Say you have $N$ people and $T$ tables. Each person will visit every table over the course of $T$ sessions. We want to keep the distribution of people across the tables during the sessions as even as possible. As a secondary goal, we also want to mix people up as much as possible so that the same groups of people aren't going from table to table together.
I've seen several questions on SE about setting up similar networking events that had strict restrictions, such as the same number of people have to be at every table every session and no two people can be at the same table together more than once. This is a less restrictive version of this kind of problem, and I'd like to see if there are any clever ideas for how to go about setting this up.
In my particular problem, I have $N=50$ people and $T=6$ tables. So essentially I'm looking for 50 permutations of $[6]$ such that each position in the permutation contains each value roughly the same number of times, and the Hamming distance between any two permutations shouldn't be "too" small.

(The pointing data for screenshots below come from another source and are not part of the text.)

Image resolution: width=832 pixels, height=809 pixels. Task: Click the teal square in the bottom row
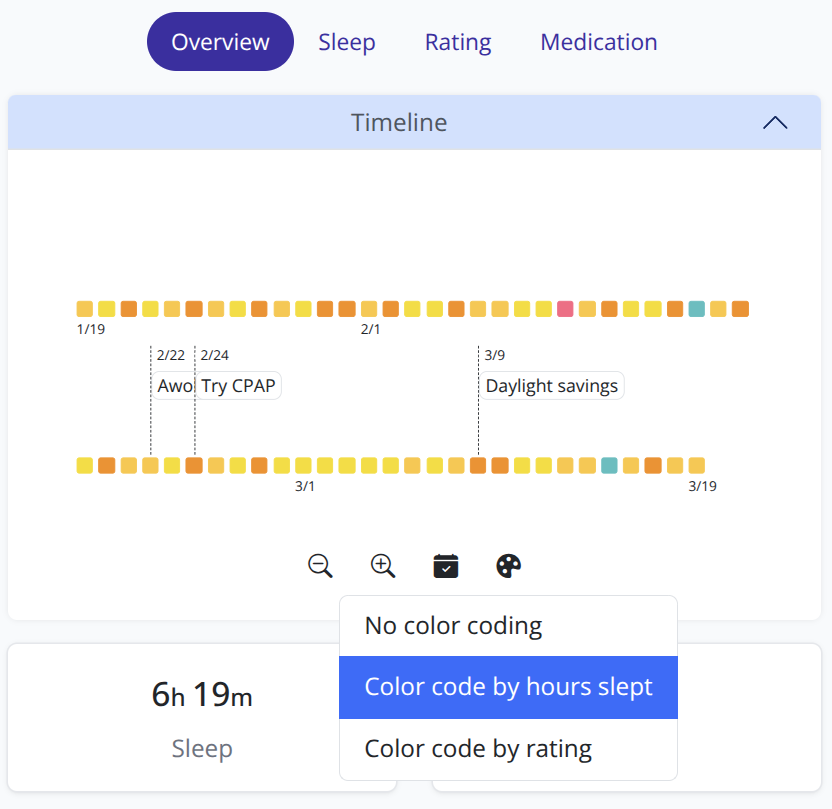click(x=609, y=465)
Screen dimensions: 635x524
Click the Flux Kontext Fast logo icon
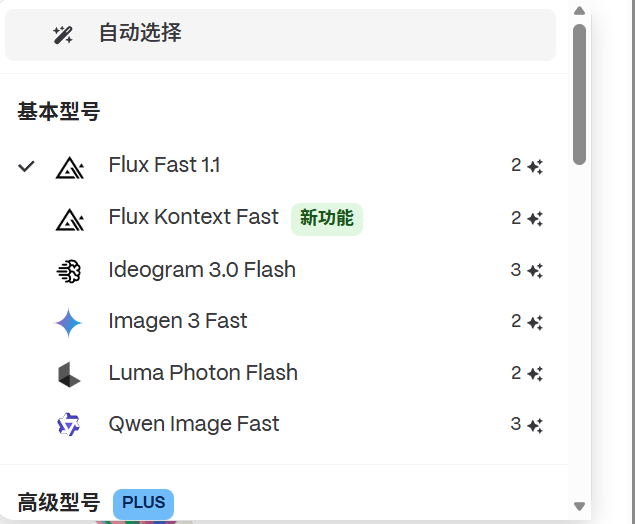[69, 219]
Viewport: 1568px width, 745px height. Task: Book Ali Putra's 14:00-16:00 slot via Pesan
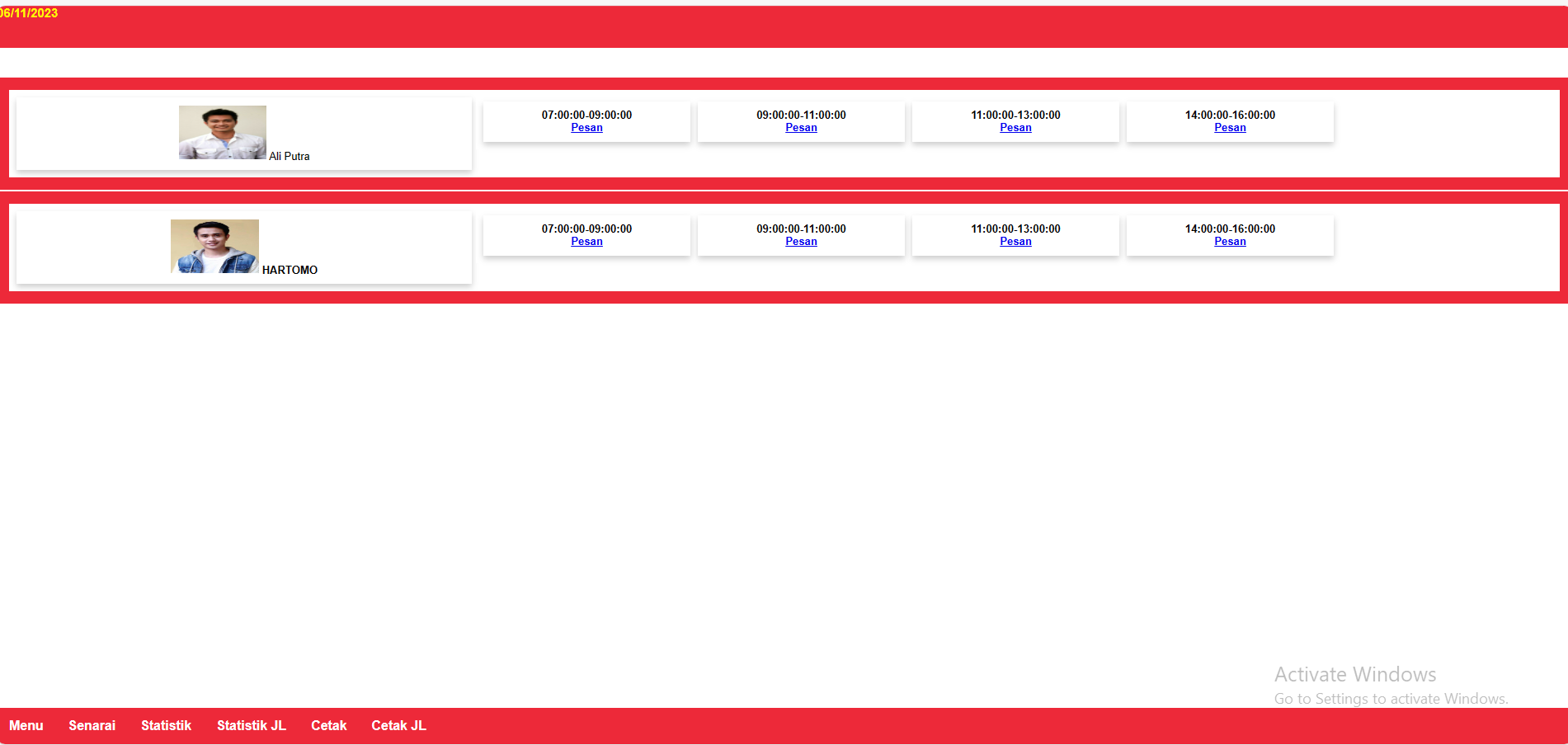[1230, 128]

Since $6$ does not divide $50$, the best we can do for distribution is four tables of $8$ and two of $9$ for each session. How I've attacked the problem so far is to generate 50 random permutations of $[6]$ and then make swaps within various permutations in order to get the distributions correct for each session. This method optimized the distributions, but the Hamming distance suffered. I ended up with two permutations that were the same, and many others matched in three or four positions.
I'm wondering if there is a method to optimize both, or at least a procedure that can be followed to generate a set of arrangements that are good. This feels like a block-design problem, but I don't know enough about the different flavors of block-designs to know if this fits nicely into an already-solved category. Thank you.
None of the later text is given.